Vor zwei Jahren hatte sie die Pädagogische Universität absolviert und anschließend eine Stelle als Assistentin der Geschäftsführung bei einem Möbel-Großhändler gefunden. Als wegen der Wirtschaftskrise der Umsatz stark sank und ihr der Lohn drei Mal gekürzt wurde, musste Swetlana kündigen. Es lohnte sich einfach nicht mehr. Ihr wurden zuletzt 10.000 Rubel (rund 230 Euro) Monatslohn angeboten. Seitdem sucht eine neue Stelle, die ihrer Ausbildung und ihren Erwartungen entspricht. Sie sucht bereits sein einem halben Jahr.


Arbeit und die Krise: Hochschulabsolventin Swetlana Tschistjakowa hält ihre Beschäftigung als Handy-Verkäuferin für vorübergehende Maßnahme. Foto: Irina Figut

Laut Statistik ist in Russland jeder dritte Arbeitslose jünger als 25 Jahre. Vor allem junge Uni-Absolventen sind betroffen, die den Arbeitsmarkt in der Krisenzeit ohne oder mit nur geringer Berufserfahrung betreten. Die „Generation K“ wird die Gruppe schon in russischen Medien genannt: K wie Krise. Dass das Angebot an jungen, qualifizierten Fachkräften die Nachfrage bei weitem übertrifft, wissen die Mitarbeiter des Personalwesens der Petersburger Zeitarbeitsfirmen. Es gebe neun Mal weniger Stellen für junge Fachleute als Bewerber, sagen sie. Besonders schwierig sei es, junge Juristen, Betriebswirte, Ingenieure, PR-Manager und Kunsthistoriker zu vermitteln. Heutzutage brauchen die Firmen nur Profis, die das Unternehmen durch die Krise bringen. Leute mit Erfahrung, eigenen Kontakten und Ideen, sagen Personalvermittler. Experten raten deswegen den Jugendlichen, weniger Gehalt zu fordern und eigene Ansprüche herunterzuschrauben.

Dieser Empfehlung folgt Swetlana Tschistjakowa, auch wenn es ihr schwer fällt. Sie bietet ihre Kenntnisse und Fähigkeiten billiger an, doch Arbeit findet sie dadurch nicht. Von den potenziellen Arbeitgebern kommt nur die Standardantwort: Sie würden sich bei ihr melden. Hat jemand die Stelle bekommen, der noch besser ist als sie? Oder hat sich jemand noch billiger verkauft?

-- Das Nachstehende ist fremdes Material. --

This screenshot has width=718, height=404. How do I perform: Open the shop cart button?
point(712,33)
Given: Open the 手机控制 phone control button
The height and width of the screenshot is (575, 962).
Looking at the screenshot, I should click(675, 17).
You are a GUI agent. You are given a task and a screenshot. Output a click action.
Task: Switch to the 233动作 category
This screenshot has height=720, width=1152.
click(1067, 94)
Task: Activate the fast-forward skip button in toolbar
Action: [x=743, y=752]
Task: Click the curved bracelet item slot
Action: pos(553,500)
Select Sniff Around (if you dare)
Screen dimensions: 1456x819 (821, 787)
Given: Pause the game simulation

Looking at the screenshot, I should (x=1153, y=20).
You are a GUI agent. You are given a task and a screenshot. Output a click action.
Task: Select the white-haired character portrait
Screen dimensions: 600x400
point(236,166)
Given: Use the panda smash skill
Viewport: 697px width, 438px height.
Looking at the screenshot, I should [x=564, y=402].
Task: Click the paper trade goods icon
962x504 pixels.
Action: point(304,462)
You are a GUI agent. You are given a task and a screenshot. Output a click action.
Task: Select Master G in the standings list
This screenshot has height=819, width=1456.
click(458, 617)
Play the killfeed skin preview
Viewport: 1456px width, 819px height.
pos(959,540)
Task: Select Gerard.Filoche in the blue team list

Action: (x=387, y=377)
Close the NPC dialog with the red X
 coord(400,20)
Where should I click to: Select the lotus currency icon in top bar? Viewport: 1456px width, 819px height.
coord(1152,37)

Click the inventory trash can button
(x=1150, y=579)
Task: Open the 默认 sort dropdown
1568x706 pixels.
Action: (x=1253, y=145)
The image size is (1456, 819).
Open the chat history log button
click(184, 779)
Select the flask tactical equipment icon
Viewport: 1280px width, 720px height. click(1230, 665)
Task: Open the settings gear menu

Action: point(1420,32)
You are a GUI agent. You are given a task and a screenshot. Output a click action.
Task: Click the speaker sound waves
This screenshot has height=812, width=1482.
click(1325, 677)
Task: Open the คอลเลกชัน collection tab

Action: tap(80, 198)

Beim Arbeitsamt will Tschistjakowa sich nicht anmelden. Sie hält das Anstehen dort für Zeitverschwendung und geht lieber zu Vorstellungsgesprächen. Die letzte Umfrage des russischen Fonds für öffentliche Meinung zeigt, wie verbreitet diese Haltung ist: Etwa 80 Prozent der Jugendlichen halten sich von der Arbeitsagentur fern. Viele junge Leute suchen selbst Arbeit oder hoffen auf die Hilfe von Verwandten und Bekannten.

Timur Stening ist da eine Ausnahme: Er hat sich beim örtlichen Arbeitsamt angemeldet. „Ich gehe nur dahin, weil sie mir diese Zeit als Beschäftigung anrechnen“, sagt der 23-jährige Hochschulabsolvent. Die 850 Rubel (etwa 20 Euro), die er als Arbeitslosenhilfe bekommt, reichen sowieso nur für die Monats-Fahrkarte, so Stening. Über Bekannte hat er jedoch vor kurzem eine befristete Stelle gefunden: Im Amt für Wohnungswesen einer der Stadtbezirke von St. Petersburg prüft der studierte Betriebswirt jeden Tag den Zustand der Keller in den staatlichen Häusern. „Die Arbeit ist natürlich nicht das, was ich will, aber Besseres findet man momentan nicht“, räumt Timur ein. Viele von seinen ehemaligen Kommilitonen sitzen zu Hause ohne Arbeit.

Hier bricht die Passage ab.